Polynomial-Time Approximation Schemes via Utility Alignment: Unit-Demand Pricing and More

TL;DR

This paper introduces polynomial-time approximation schemes for several NP-hard stochastic optimization problems in mechanism design, leveraging a novel concept called utility alignment to improve approximation guarantees.

Contribution

The paper develops new PTAS algorithms for unit-demand pricing, assortment optimization, and delegated choice, advancing the state of the art with a unifying utility alignment framework.

Findings

Improved PTAS for unit-demand pricing with discrete distributions.

First constant approximation for assortment optimization.
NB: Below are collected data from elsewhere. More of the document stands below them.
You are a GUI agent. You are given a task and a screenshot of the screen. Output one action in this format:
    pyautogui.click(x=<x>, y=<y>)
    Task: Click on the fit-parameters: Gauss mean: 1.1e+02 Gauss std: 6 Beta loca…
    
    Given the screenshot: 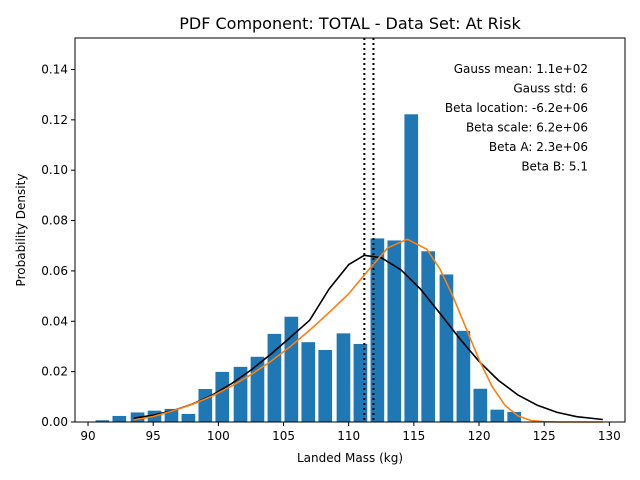 What is the action you would take?
    pyautogui.click(x=516, y=118)
    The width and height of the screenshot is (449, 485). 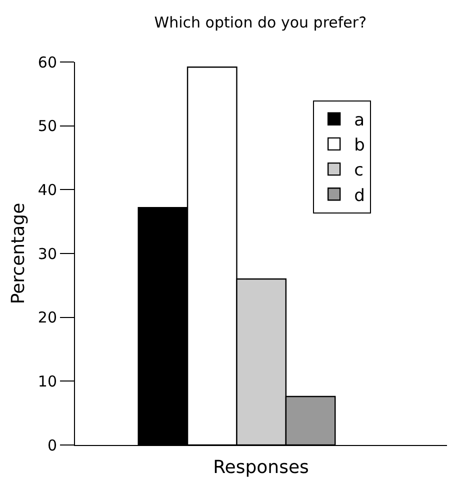 What do you see at coordinates (48, 190) in the screenshot?
I see `y-tick-label: 40` at bounding box center [48, 190].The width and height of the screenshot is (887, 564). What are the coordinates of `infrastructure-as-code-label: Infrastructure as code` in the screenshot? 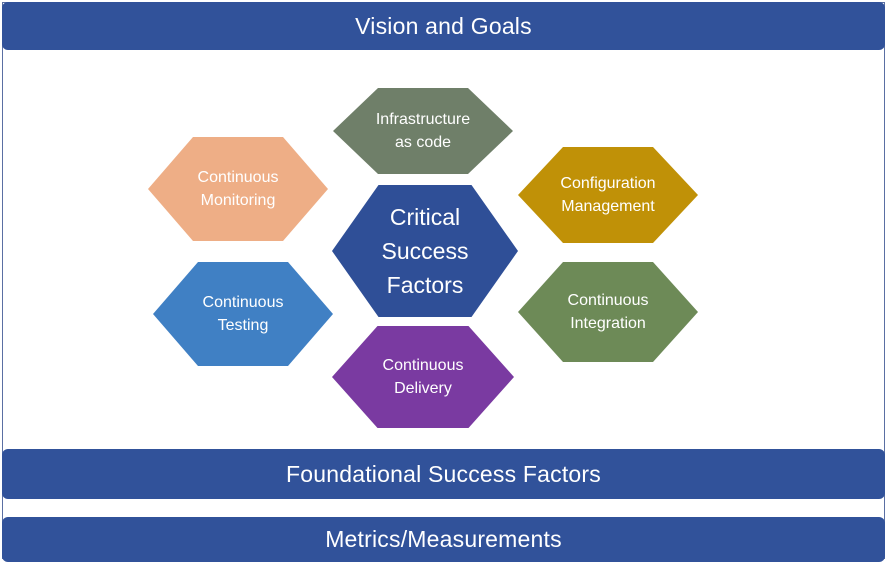 It's located at (423, 131).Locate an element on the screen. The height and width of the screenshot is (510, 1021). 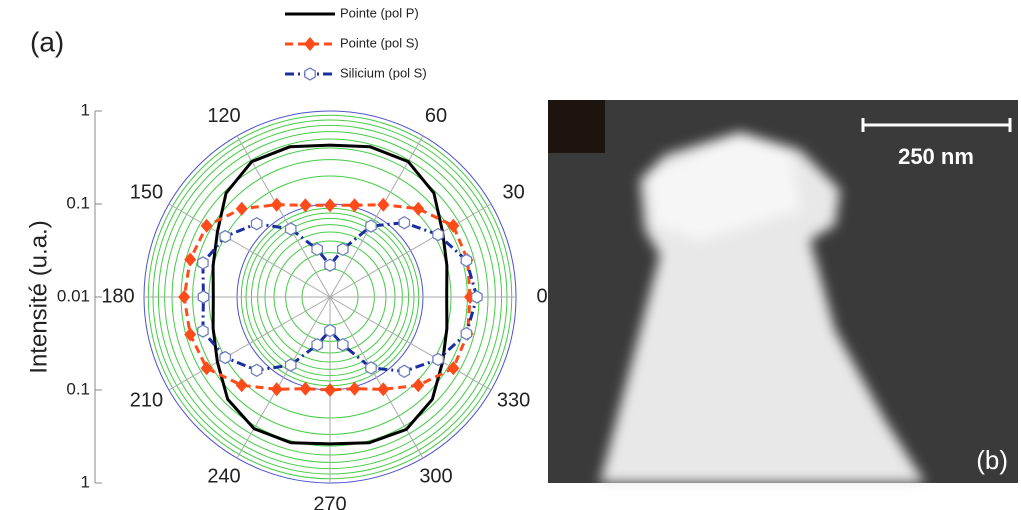
series-line is located at coordinates (330, 294).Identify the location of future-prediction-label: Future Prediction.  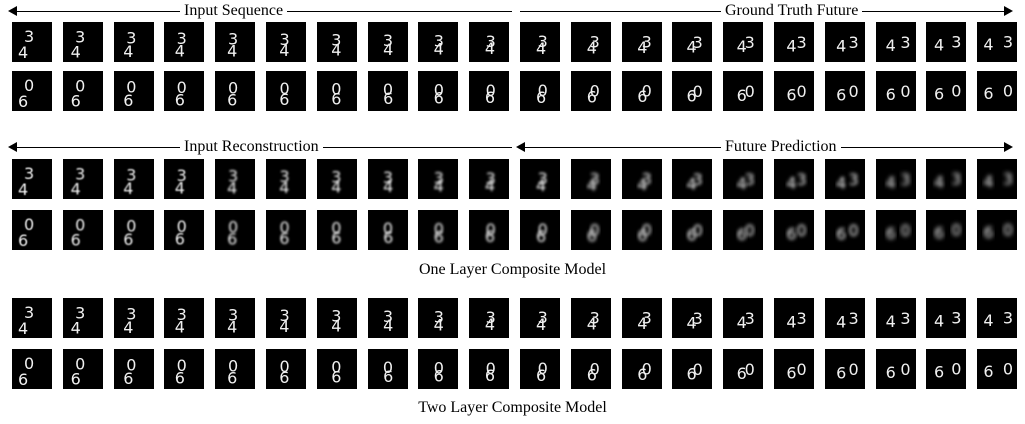
(781, 147).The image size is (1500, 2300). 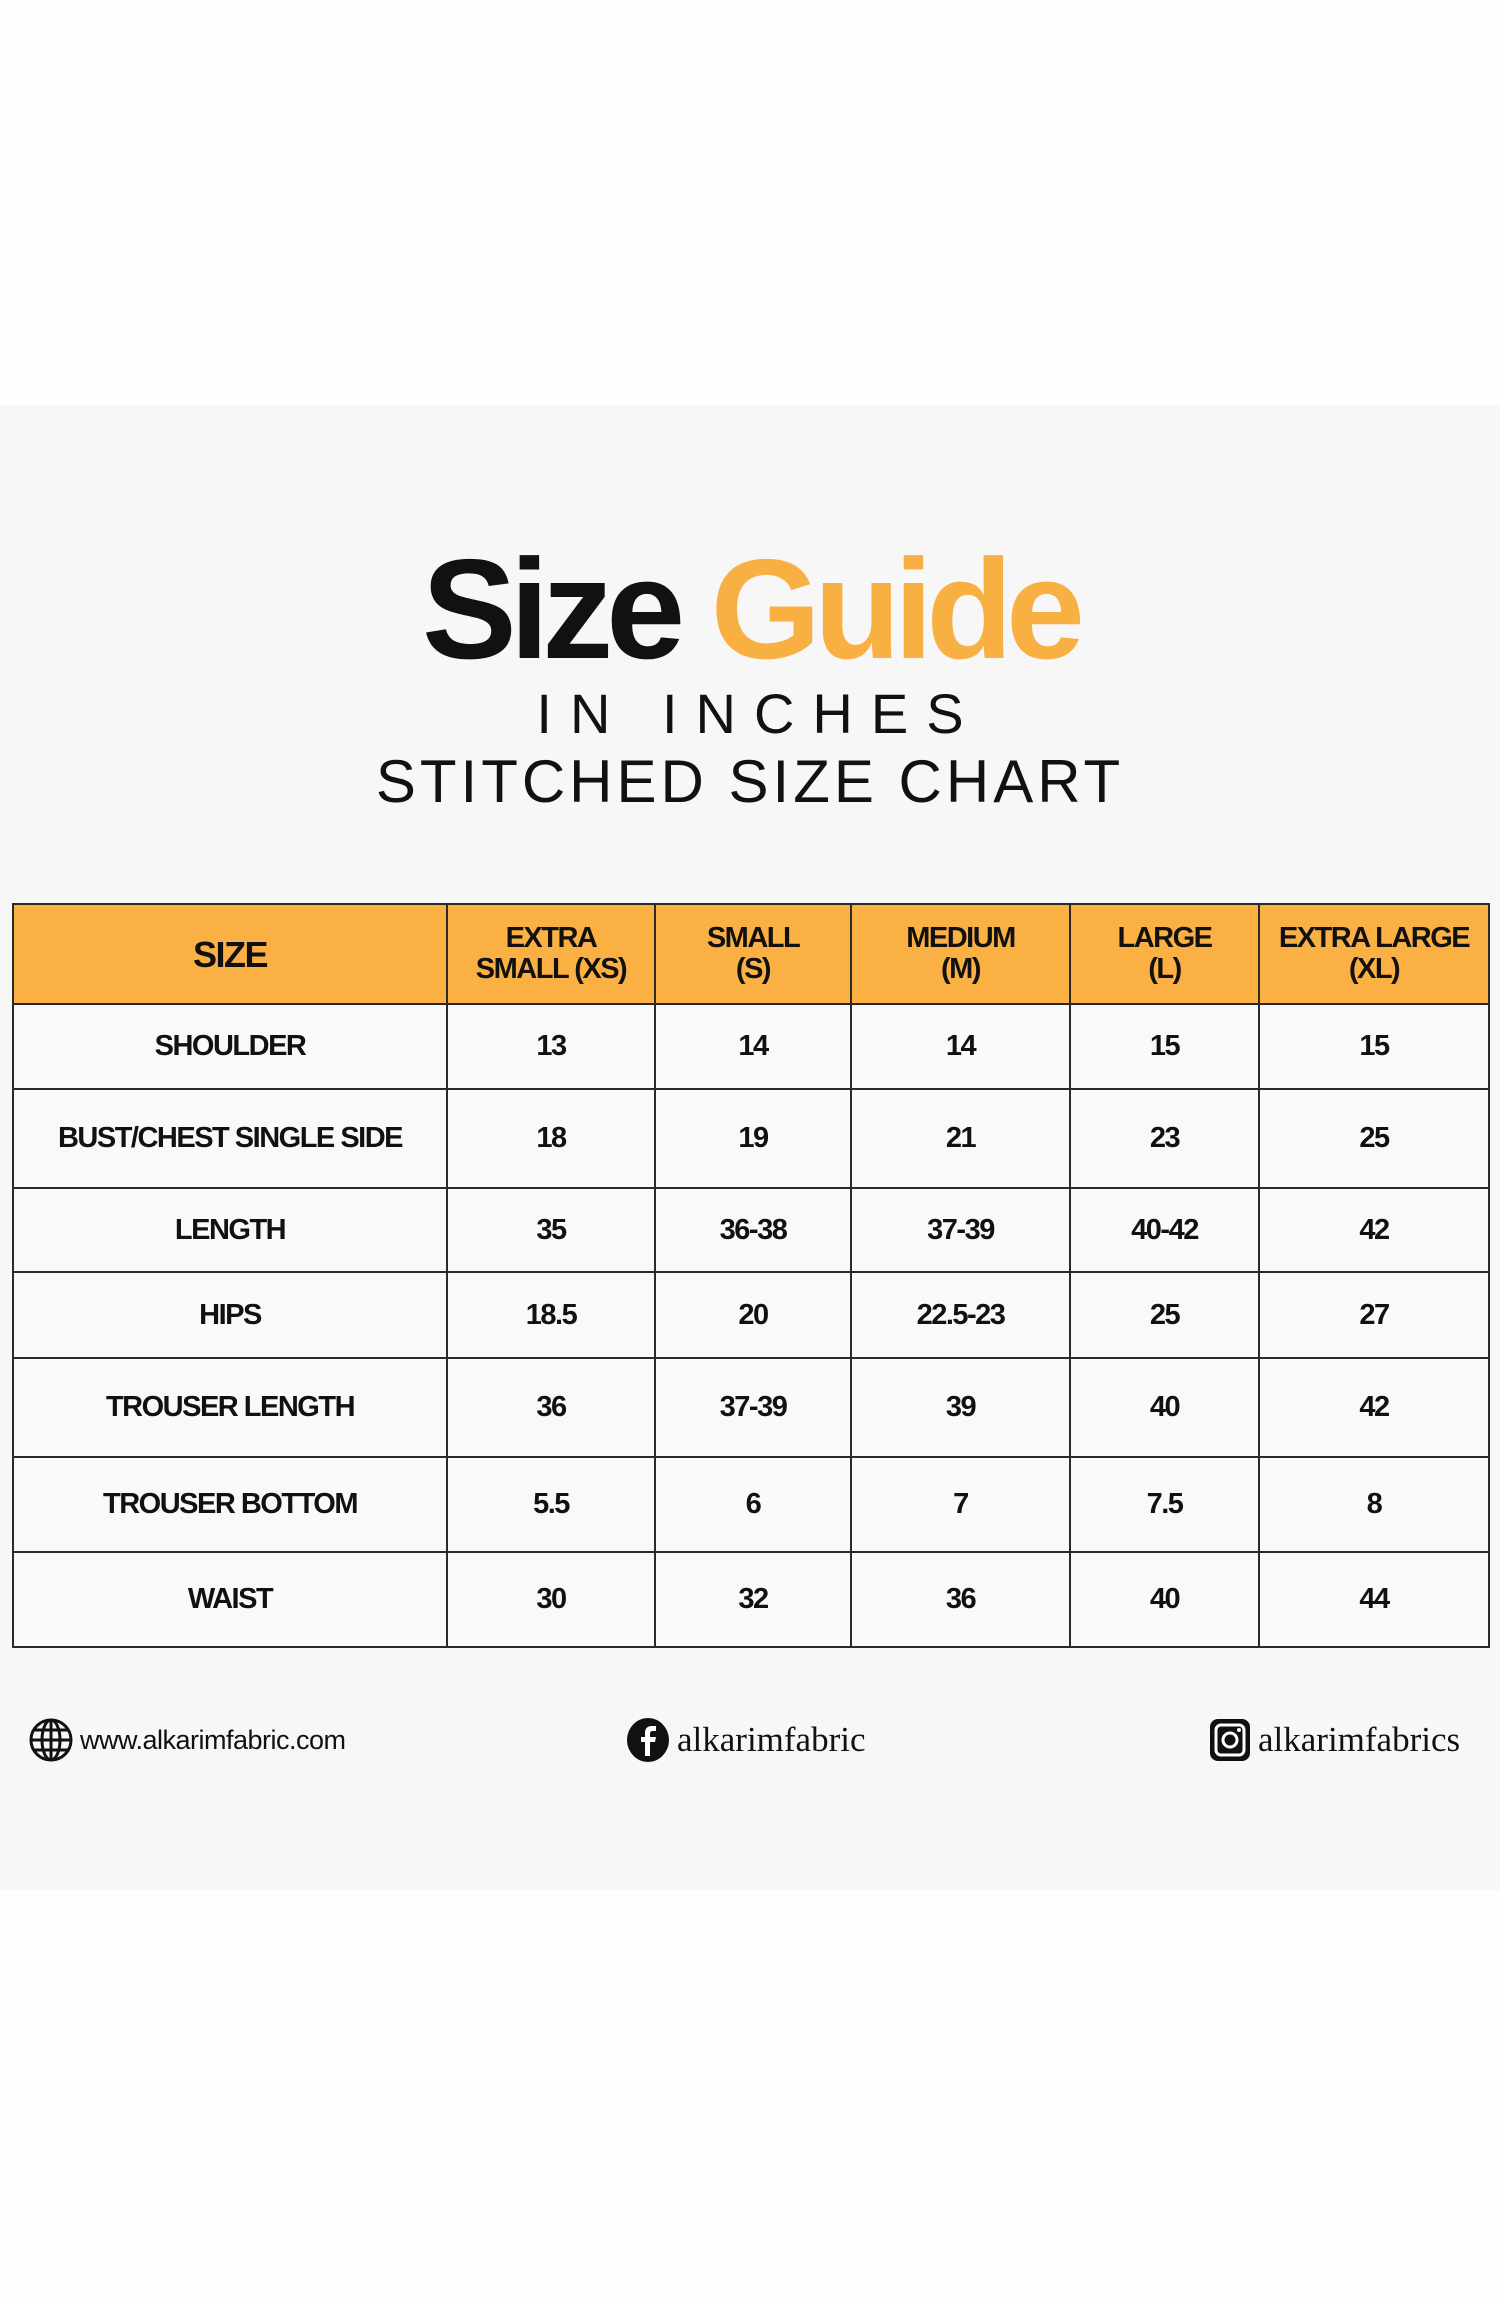 I want to click on table-row: SHOULDER 13 14 14 15 15, so click(x=751, y=1046).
Enhanced approximation ratios for delegated choice problems.

Abstract

This paper derives polynomial-time approximation schemes for several NP-hard stochastic optimization problems from the algorithmic mechanism design and operations research literatures. The problems we consider involve a principal or seller optimizing with respect to a subsequent choice by an agent or buyer. These include posted pricing for a unit-demand buyer with independent values (Chawla et al., 2007, Cai and Daskalakis, 2011), assortment optimization with independent utilities (Talluri and van Ryzin, 2004), and delegated choice (Khodabakhsh et al., 2024). Our results advance the state of the art for each of these problems. For unit-demand pricing with discrete distributions, our multiplicative PTAS improves on the additive PTAS of Cai and Daskalakis, and we additionally give a PTAS for the unbounded regular case, improving on the latter paper's QPTAS. For assortment optimization, no constant approximation was previously known. For delegated choice, we improve on both the $3$-approximation for the case with no outside option and the super-constant-approximation with an outside option. A key technical insight driving our results is an economically meaningful property we term utility alignment. Informally, a problem is utility aligned if, at optimality, the principal derives most of their utility from realizations where the agent's utility is also high. Utility alignment allows the algorithm designer to focus on maximizing performance on realizations with high agent utility, which is often an algorithmically simpler task. We prove utility alignment results for all the problems mentioned above, including strong results for unit-demand pricing and delegation, as well as a weaker but very broad guarantee that holds for many other problems under very mild conditions.